Saat itu, Caesar pun lantas digelandang ke Polsek untuk menjelaskan asal usul ribuan smartphone BlackBerry di mobilnya itu. Tepatnya yaitu sebanyak 4.764 unit smartphone BlackBerry berbagai jenis dan iPhone.

Rinciannya adalah sebanyak 2.544 unit HP BlackBerry tipe 9220, 205 unit BlackBerry tipe 8230, 270 unit BlackBerry tipe 9810, dan 235 unit BlackBerry tipe 9310. Berikutnya, ada sebanyak 100 unit BlackBerry tipe 9650, 720 unit BlackBerry tipe 9790, 15 unit BlackBerry tipe 8520, 645 unit BlackBerry tipe 9320, serta 30 unit iPhone 5.

"Dalam pemeriksaan itu, Caesar mengaku jika barang-barang ini merupakan milik atau pesanan dari seseorang yang bernama DI, warga Jakarta, dan barang tersebut rencananya hendak tersangka serahkan kepada seseorang yang bernama FS di Pertokoan Ramayana, Komplek Ilir Barat Permai, Palembang," tambah Arief.

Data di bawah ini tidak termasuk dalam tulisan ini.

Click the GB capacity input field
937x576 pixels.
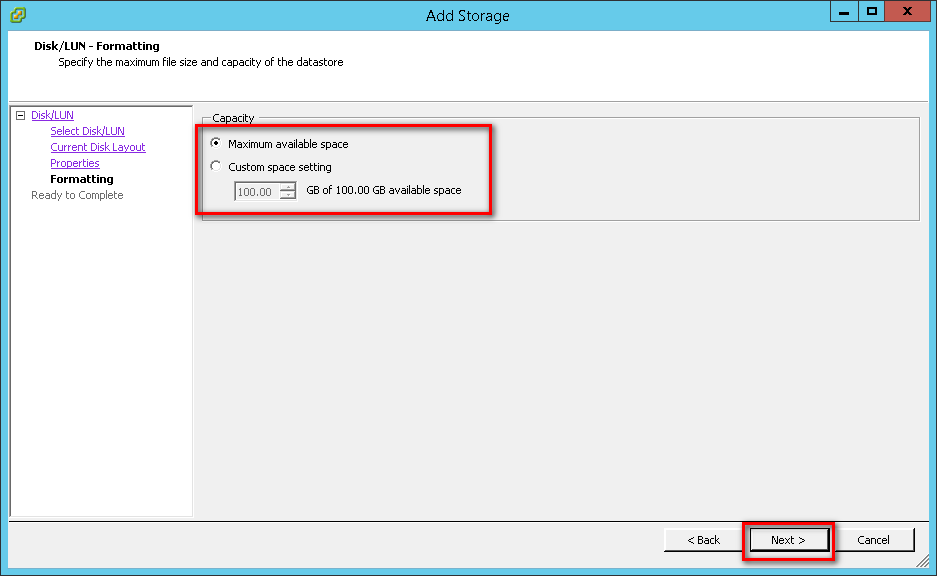click(256, 191)
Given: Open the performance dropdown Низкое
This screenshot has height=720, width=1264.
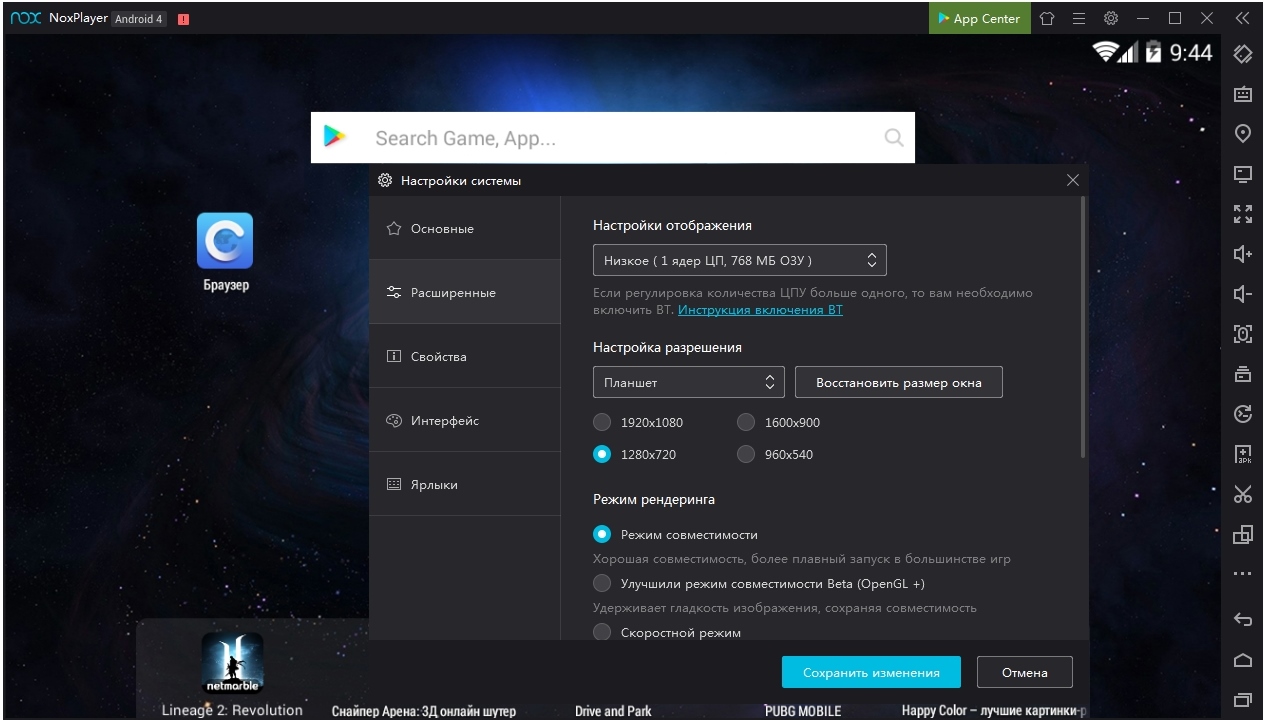Looking at the screenshot, I should click(739, 260).
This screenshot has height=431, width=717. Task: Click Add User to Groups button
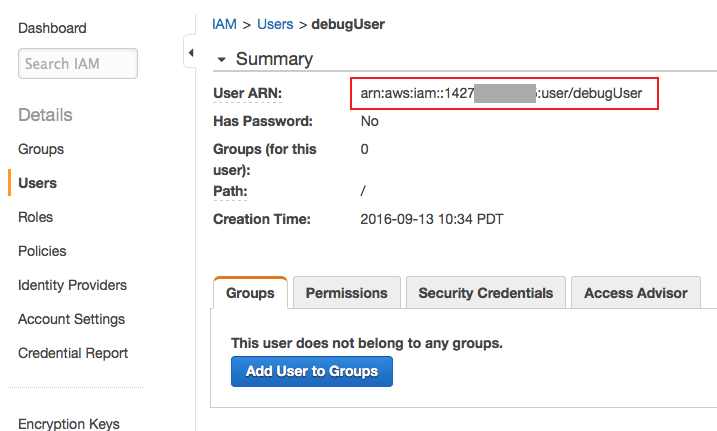312,371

Dikatakan Arief pula, Caesar mengaku hanya sebagai kurir yang dijanjikan akan diberi upah sebesar Rp5 juta oleh FS, apabila barang sudah diterima oleh yang bersangkutan.

FS dan DI Masih Dicari
"Caesar mengakui bahwa smartphone dan BlackBerry tersebut didatangkan dari Singapura secara ilegal, diselundupkan dengan cara menyuap dua oknum pegawai Bea Cukai yang juga telah kita tangkap. Nilai suapnya Rp195 juta," lanjut Arief, yang menambahkan jika pelaku telah beberapa kali menyelundupkan melalui Bandara Sultan Mahmud Badarudin II Palembang.

Arief menuturkan, para pelaku dijerat dengan tindak pidana pencucian uang pasal 3, 5 atau 10 dalam Undang-Undang (UU) Nomor 8 tahun 2010, dan pasal 12 a UU Nomor 31 tahun 1999 jo UU Nomor 20 tahun 2001, dengan ancaman hukuman minimal 4 tahun maksimal 20 tahun, dan pidana denda maksimal Rp1 miliar.

Untuk diketahui, modus yang hampir sama juga pernah terjadi di Mataram, Nusa Tenggara Barat (NTB), beberapa saat lalu. Namun dari kasus tersebut sejauh ini tidak ada tersangka dari pihak Bea Cukai.